-- What to work on --
Transcribe the lines below exactly. No image belongs in the transcription.

-- Records shown --
+ + + + + + +
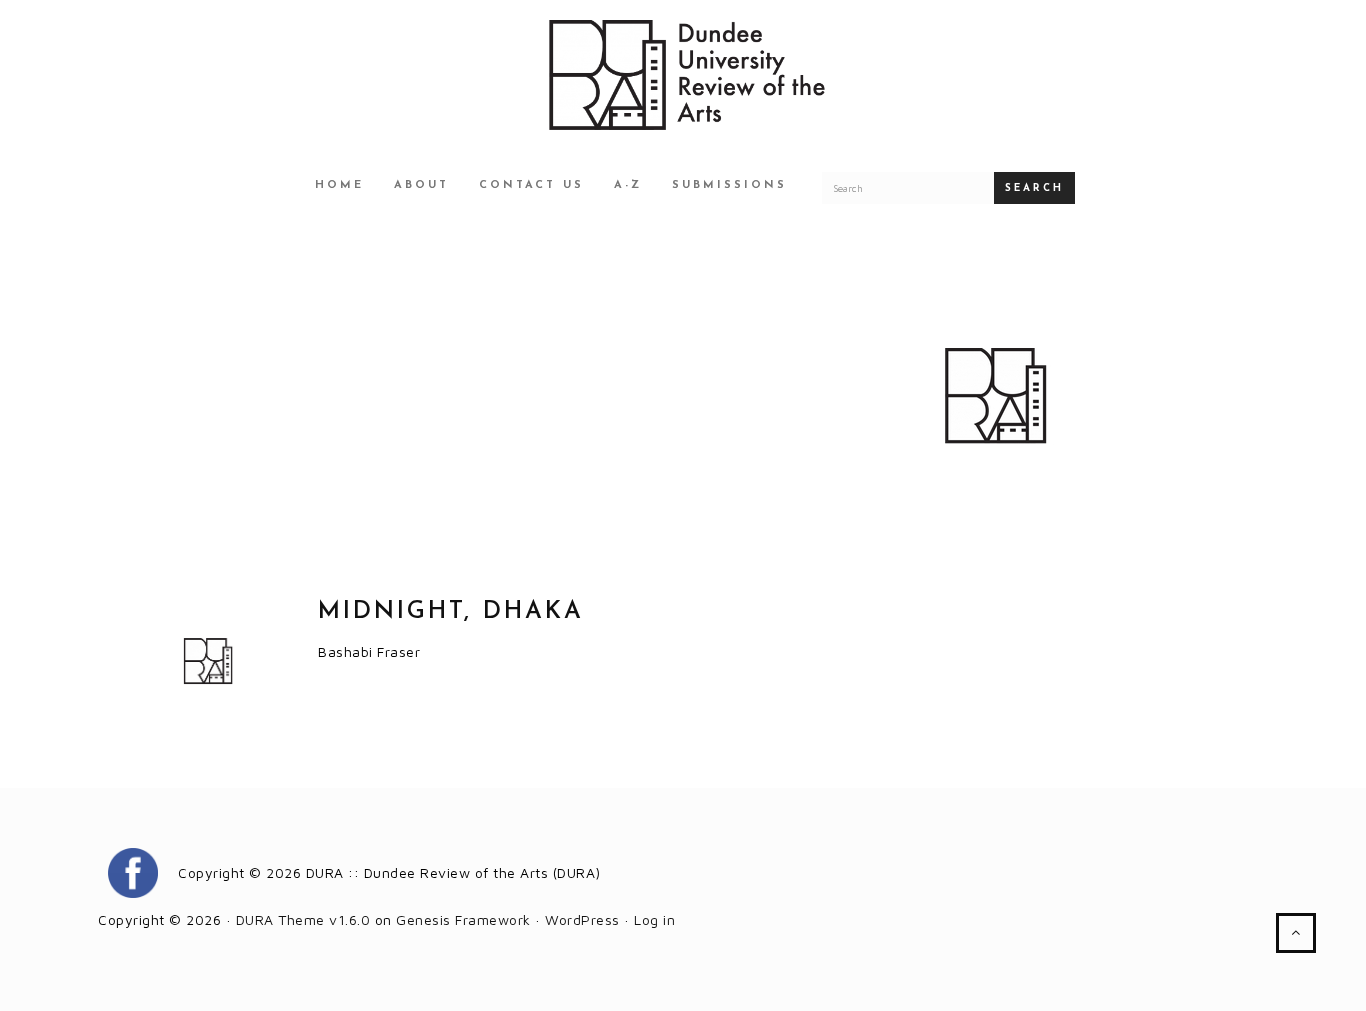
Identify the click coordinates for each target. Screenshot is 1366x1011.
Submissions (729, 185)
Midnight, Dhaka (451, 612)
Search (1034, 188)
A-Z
+ + + + + + +
-- Reply --
Identify the click coordinates for each target. Screenshot is 1366x1011.
Submissions (729, 185)
Midnight, Dhaka (451, 612)
Search (1034, 188)
A-Z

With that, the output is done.